In [1]:
import pandas as pd

sales = pd.read_csv(r'N:\SQL\Retail Supply Chain\datasets\Retail Supply Chain Sales Dataset.csv', encoding='windows-1254')
sales.columns

Index(['Row ID', 'Order ID', 'Order Date', 'Ship Date', 'Ship Mode',
       'Customer ID', 'Customer Name', 'Segment', 'Country', 'City', 'State',
       'Postal Code', 'Region', 'Retail Sales People', 'Product ID',
       'Category', 'Sub-Category', 'Product Name', 'Returned', 'Sales',
       'Quantity', 'Discount', 'Profit'],
      dtype='object')

In [2]:
state_abbr = {
    'Alabama': 'AL', 'Alaska': 'AK', 'Arizona': 'AZ', 'Arkansas': 'AR', 'California': 'CA',
    'Colorado': 'CO', 'Connecticut': 'CT', 'Delaware': 'DE', 'Florida': 'FL', 'Georgia': 'GA',
    'Hawaii': 'HI', 'Idaho': 'ID', 'Illinois': 'IL', 'Indiana': 'IN', 'Iowa': 'IA', 'Kansas': 'KS',
    'Kentucky': 'KY', 'Louisiana': 'LA', 'Maine': 'ME', 'Maryland': 'MD', 'Massachusetts': 'MA',
    'Michigan': 'MI', 'Minnesota': 'MN', 'Mississippi': 'MS', 'Missouri': 'MO', 'Montana': 'MT',
    'Nebraska': 'NE', 'Nevada': 'NV', 'New Hampshire': 'NH', 'New Jersey': 'NJ', 'New Mexico': 'NM',
    'New York': 'NY', 'North Carolina': 'NC', 'North Dakota': 'ND', 'Ohio': 'OH', 'Oklahoma': 'OK',
    'Oregon': 'OR', 'Pennsylvania': 'PA', 'Rhode Island': 'RI', 'South Carolina': 'SC', 'South Dakota': 'SD',
    'Tennessee': 'TN', 'Texas': 'TX', 'Utah': 'UT', 'Vermont': 'VT', 'Virginia': 'VA', 'Washington': 'WA',
    'West Virginia': 'WV', 'Wisconsin': 'WI', 'Wyoming': 'WY'
}
# Map with State Code.
sales.loc[:, 'State Code'] = sales['State'].map(state_abbr)
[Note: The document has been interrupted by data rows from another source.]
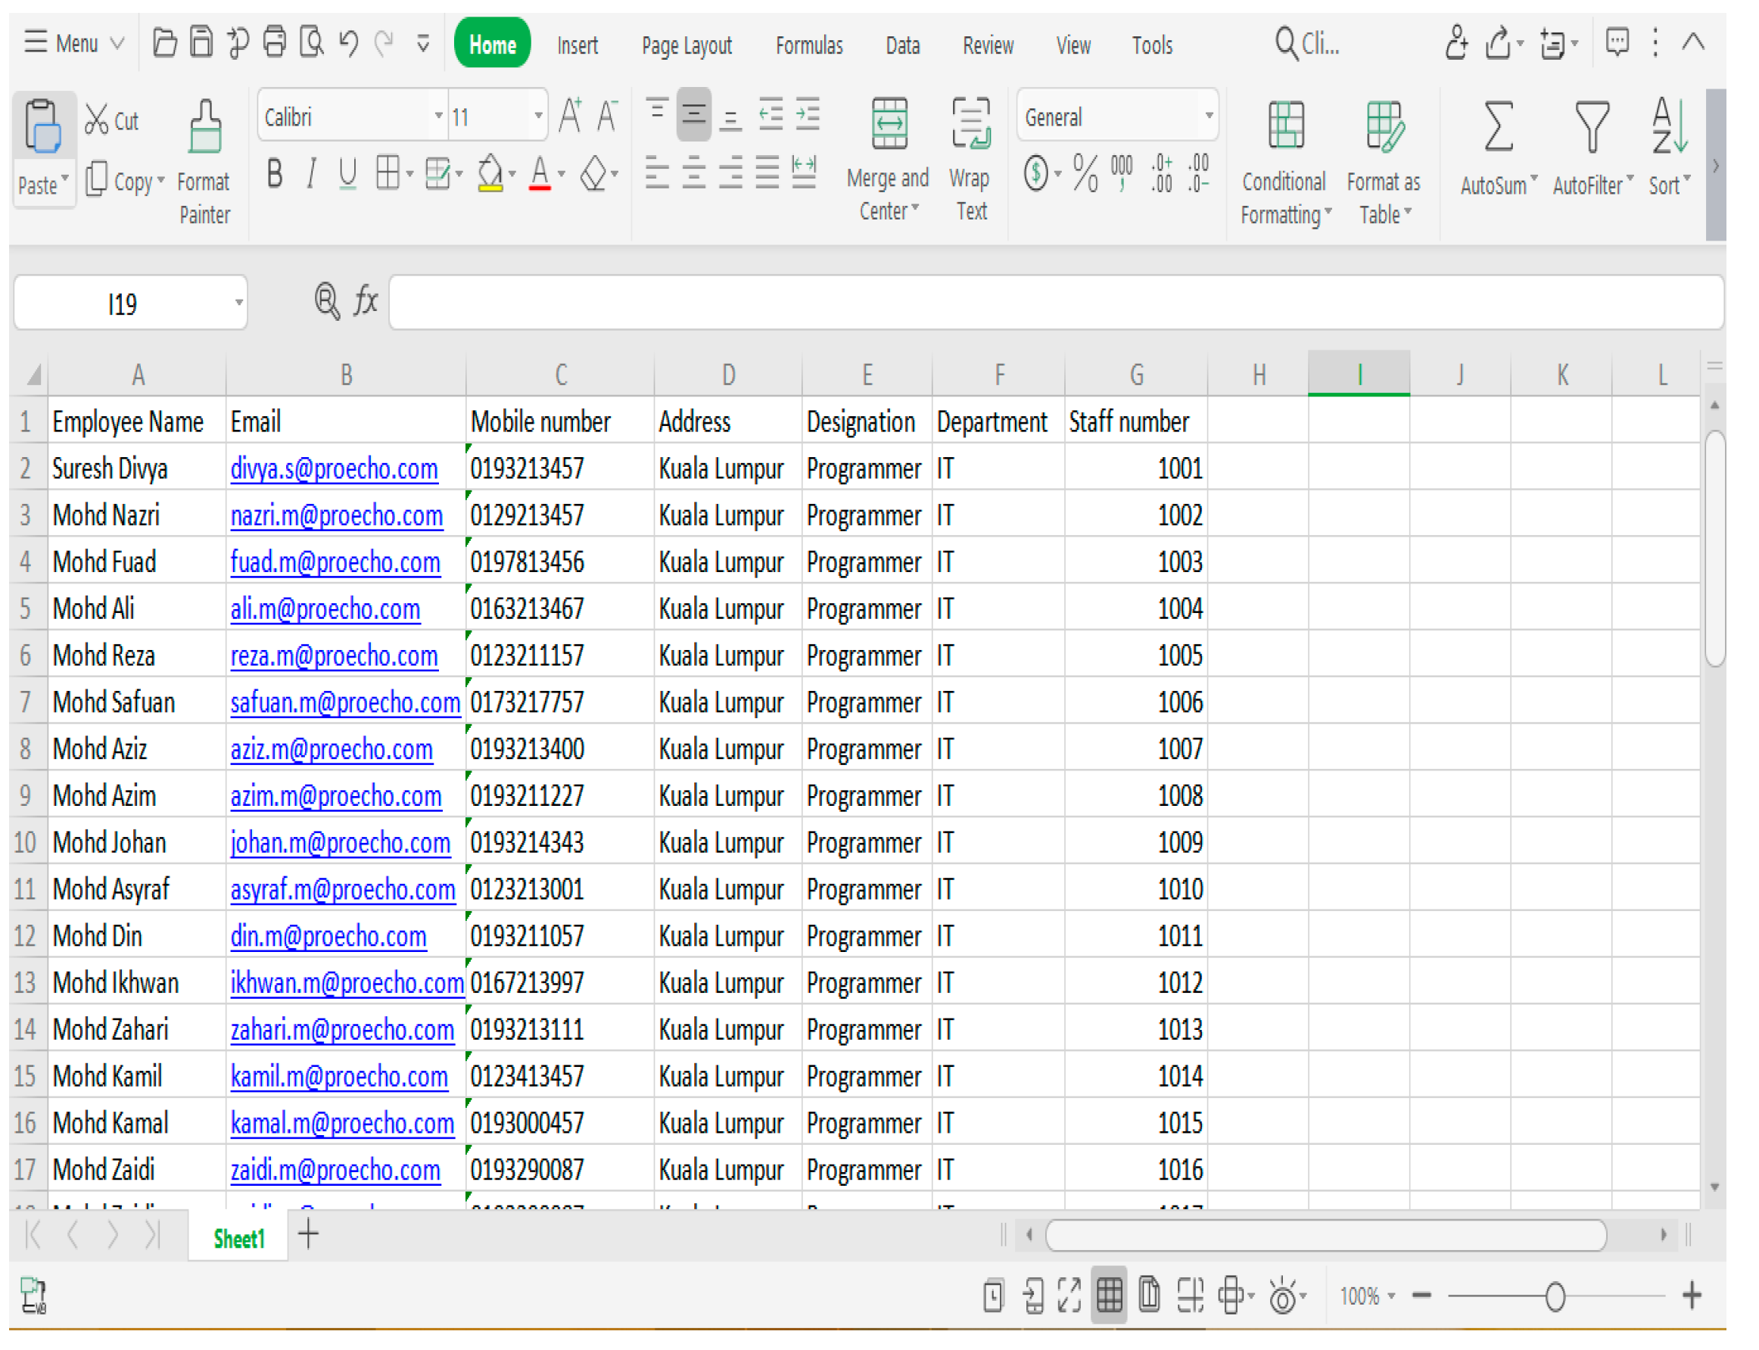Click the AutoSum sigma icon
The height and width of the screenshot is (1350, 1759).
(x=1498, y=127)
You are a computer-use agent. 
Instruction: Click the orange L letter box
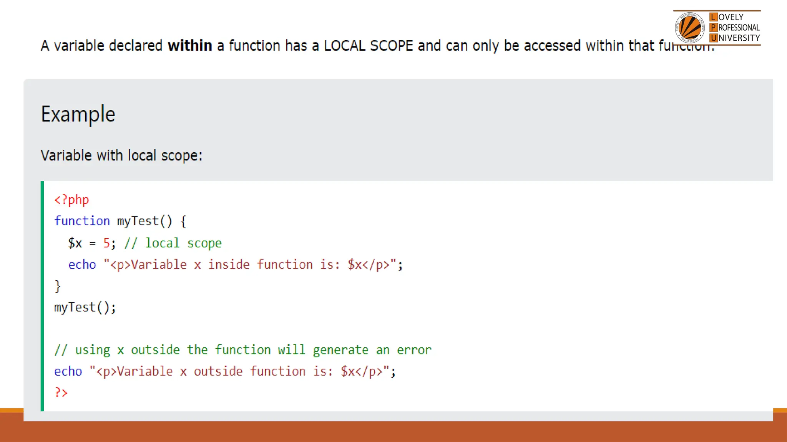click(713, 17)
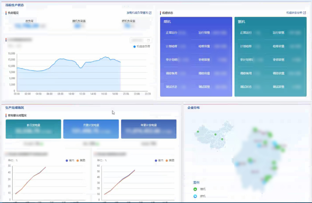
Task: Open the 机组状态分析 link
Action: [x=294, y=13]
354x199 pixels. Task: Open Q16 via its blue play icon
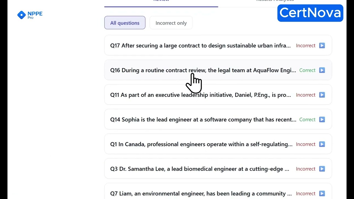tap(322, 70)
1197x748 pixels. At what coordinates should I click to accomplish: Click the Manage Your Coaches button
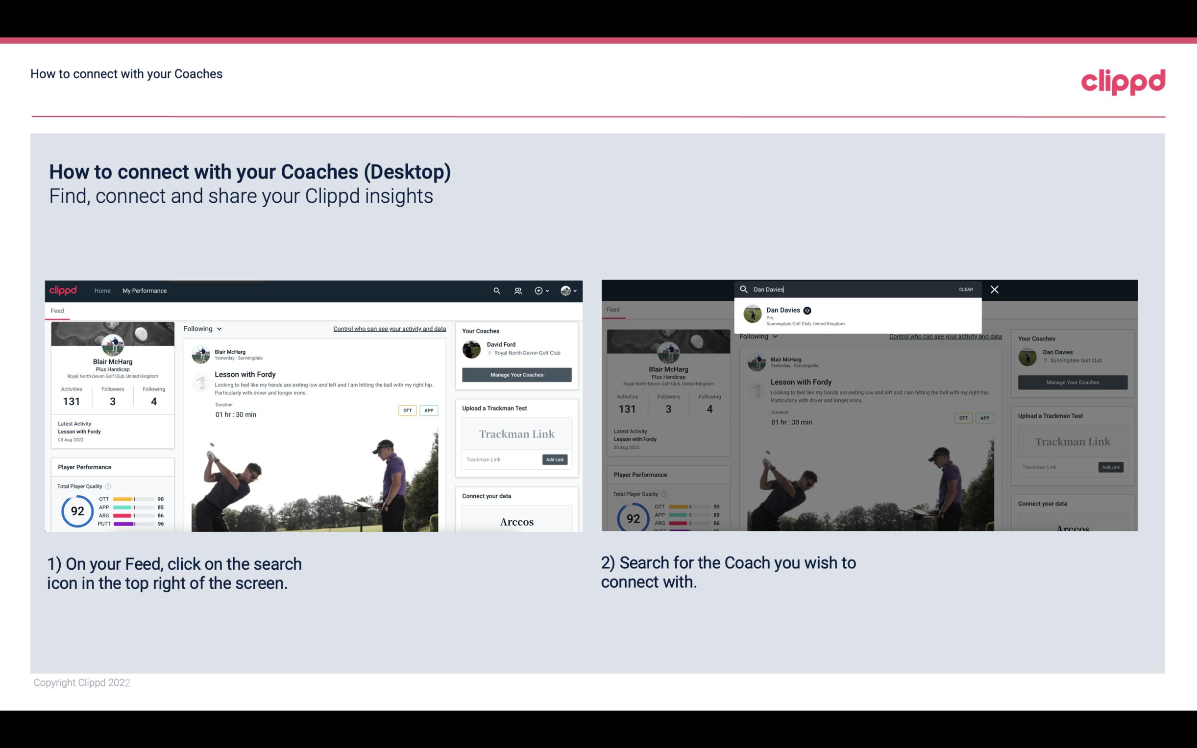point(516,374)
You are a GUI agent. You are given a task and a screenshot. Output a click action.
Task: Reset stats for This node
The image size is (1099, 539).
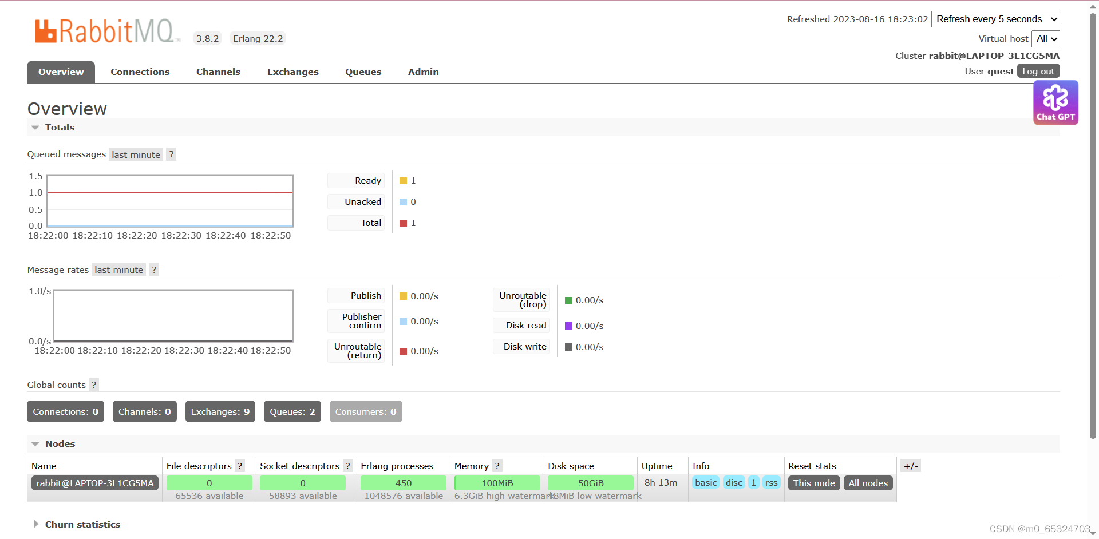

# Get unique id for each location.
sales['Location ID'] = sales['State Code'] + '-' + sales['City'] + '-' + sales['Postal Code'].astype(str)

customers = sales[['Customer ID', 'Customer Name', 'Segment']]
products = sales[['Product ID', 'Category', 'Sub-Category', 'Product Name']]
geographic_locations = sales[['Location ID', 'Country', 'City', 'State', 'State Code', 'Postal Code', 'Region']]

# Finished the sales table.
sales = sales[['Row ID', 'Order ID', 'Order Date', 'Ship Date', 'Ship Mode',
       'Customer ID', 'Retail Sales People', 'Product ID', 'Location ID', 'Returned', 'Sales',
       'Quantity', 'Discount', 'Profit']]

In [3]:
# Drop duplicated to create many to one relationship with sales table.
customers = customers.drop_duplicates(subset='Customer ID')

# Check any duplicated values left in the customers table.
customers[customers.duplicated()]

Unnamed: 0,Customer ID,Customer Name,Segment


In [5]:
products = products.drop_duplicates(subset='Product ID')
products[products.duplicated()]

Unnamed: 0,Product ID,Category,Sub-Category,Product Name


In [6]:
geographic_locations = geographic_locations.drop_duplicates(subset='Location ID')
geographic_locations[geographic_locations.duplicated()]

Unnamed: 0,Location ID,Country,City,State,State Code,Postal Code,Region


In [7]:
import os

def export_csv(tables_dict):
    for name, df in tables_dict.items(): 
        try:
            filepath = os.path.join(r"N:\SQL\Retail Supply Chain\datasets", f"{name}.csv")
            df.to_csv(filepath, encoding='utf-8', index=False)
            print(f"{name}.csv successfully exported.")
        except Exception as e:
            print(f"An error occurred while processing {name}: {e}")
    print("All exports are completed.")

export_csv({
    "sales": sales,
    "customers": customers,
    "products": products,
    "geographic_locations": geographic_locations
})

sales.csv successfully exported.
customers.csv successfully exported.
products.csv successfully exported.
geographic_locations.csv successfully exported.
All exports are completed.